The iconic style of this school cannot be understood in isolation. The typical Thanjavur painting is an offshoot of the gilt and gems technique used to ornament the idols of Hindu deities. The iconic style translated in painting has a distinct relationship with religious belief, and its survival and growth are ensured by social and religious sanction. It is the crystallising of a certain religious form, and this form is regarded as a symbol of the deity himself. 3 The style was constantly developed to attract devotees, and visual representation became secondary. The stylisation of sacred images thrived mainly because of the peoples need for an accessible model to stand as a replica of the original deity.
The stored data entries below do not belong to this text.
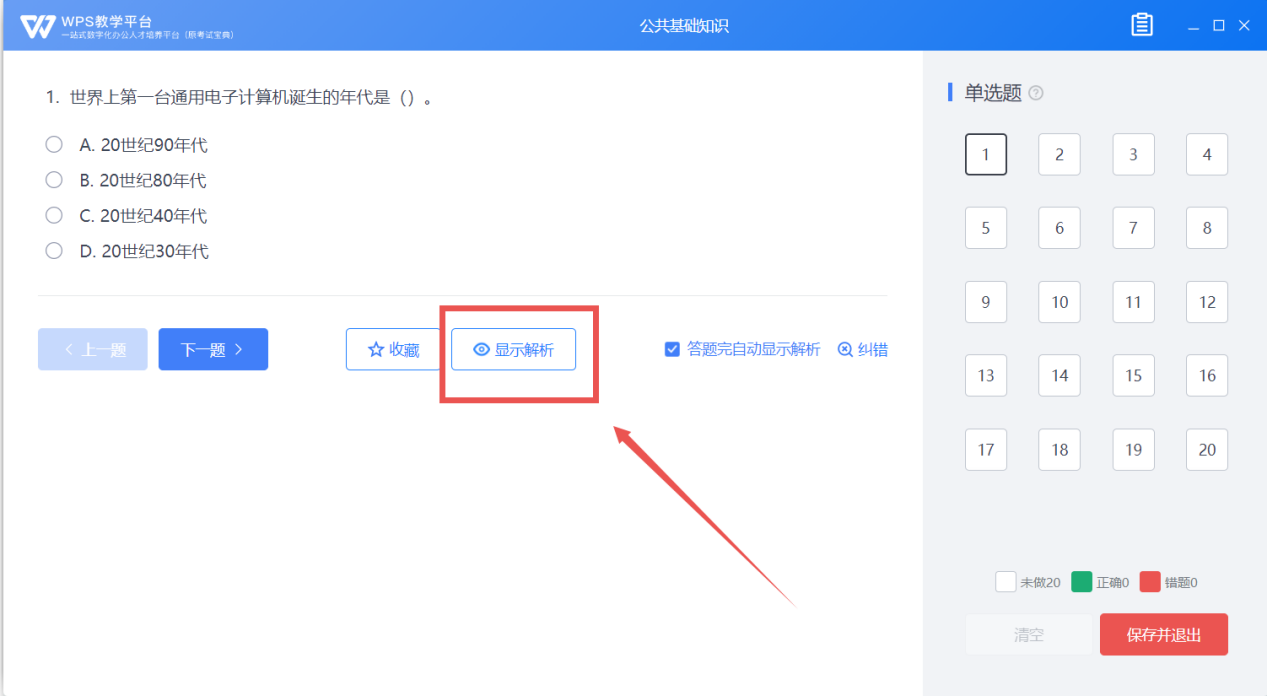Jump to question 2 in the grid
1267x696 pixels.
(1059, 155)
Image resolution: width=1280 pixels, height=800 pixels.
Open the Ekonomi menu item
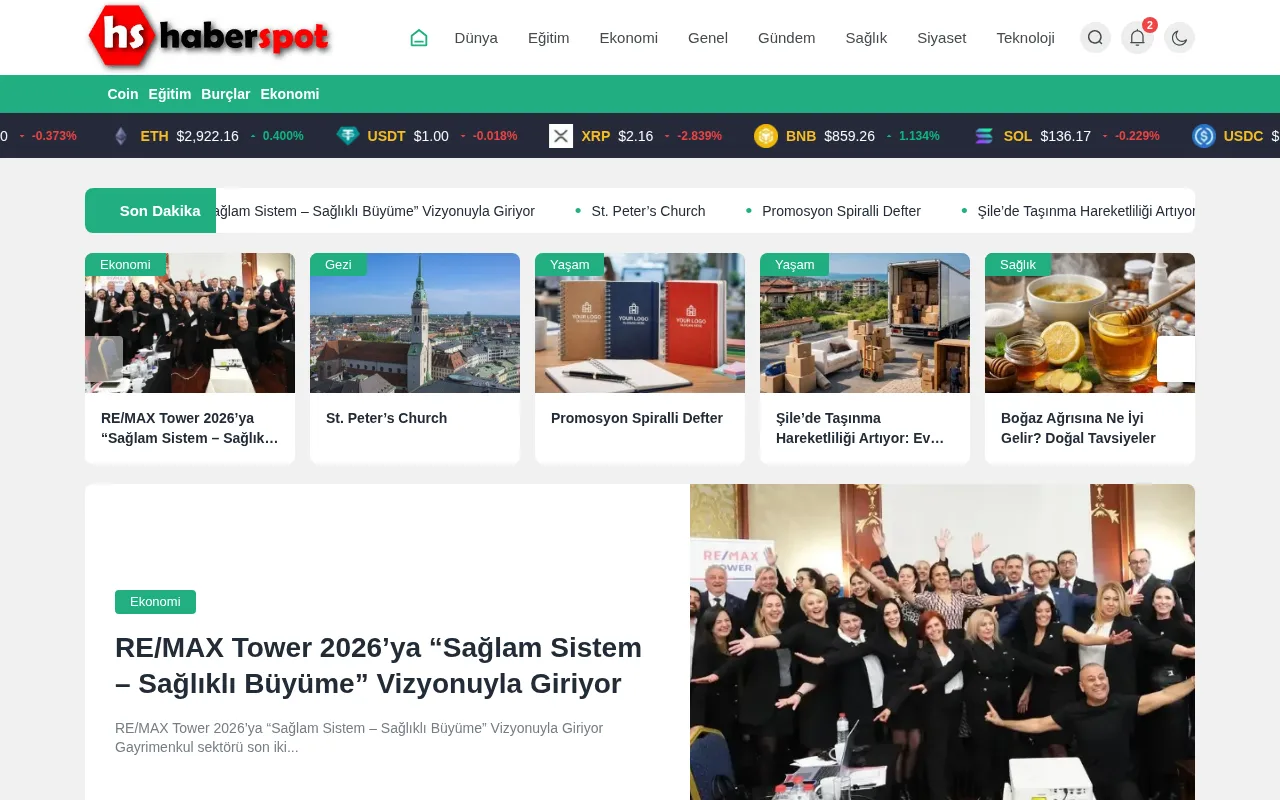click(628, 37)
There are five characteristic Thanjavur painting styles: the Vijayanagar style of murals; court painting or portraiture; traditional wood sculpture; indigenous or folk painting; and the gold impasto paintings. Typical Thanjavur art is usually a sacred painting or portrait in the gilded technique, a mural, or a painting on unusual media like glass, ivory, mica or playing cards, and painted wooden shrines. The composition for religious works usually comprises a single main frame usually palace or temple pavilion within which the deity is placed. The colours are generally deep green, blue or red background with the figures in white, yellow, green or blue. The ornamentation is glitteringly bright in gold and gem work, as the paintings were meant for the usually dark puja rooms. The portraits are of real or imaginary persons, represented by physical or moral traits. The trend was to make both religious and political figures formal and perfect, though there was a major change after 1800 AD, with the head now treated realistically and the rest of the painting conventional.
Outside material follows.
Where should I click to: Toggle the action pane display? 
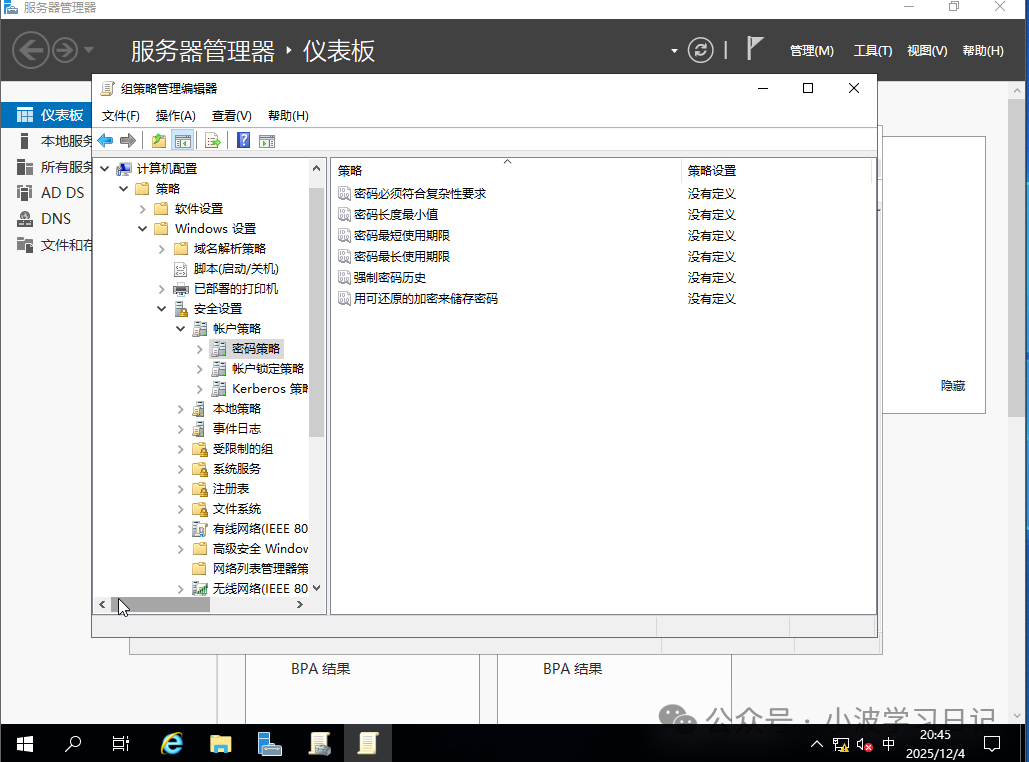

The portrait colours were delicate and sometimes soft and smoky, and portraits of kings were drawn with patriotic gestures.The murals are of three types: the first are made within rectangular areas and have borders (the ceiling of the Virupaksha temple at Hampi). In the second type, the mural is painted in friezes or long horizontal strips that illustrate a legend in sequence (the Virabhadra temple at Lepakshi). The third type, especially in vogue in the Maratha era, comprises paintings of colossal figures occupying huge spaces on ceilings and walls (Virabhadra on the ceiling of the central shrine at Lepakshi). But the Maratha style declined when the decorative style was overshadowed by the need to represent a multiplicity of gods. The reign of Sarabhoji

II in the 19 th century saw the introduction of new media. Glass paintings, generally made by glaziers, peddlers or printers, was introduced in the second half of the 18 th century and became a popular art. Though sold at pilgrimage centres, they are inexpensive paintings created for the middle and lower classes. Ivory paintings were comparatively expensive and were in great demand, while simultaneously other inexpensive media like mica and playing cards flourished and were sold as souvenirs. Painted wooden shrines were part of the equipment of travelling priests and singers.The painting technique usually used unboiled limestone as a surface coat, with a pinch of yellow oxide added to it. A sketch is drawn with specially prepared charcoal obtained by burning a tamarind twig inside a closed tube. A base mixture known as makku is used for relief work. This is covered with gold leaf paint, made by applying silver leaf over the surface of handmade paper and then smoking it with saffron and other herbs. When wooden planks are used, the wood is covered with paper by using gum made from tamarind seeds, and then covered with unbleached cotton cloth.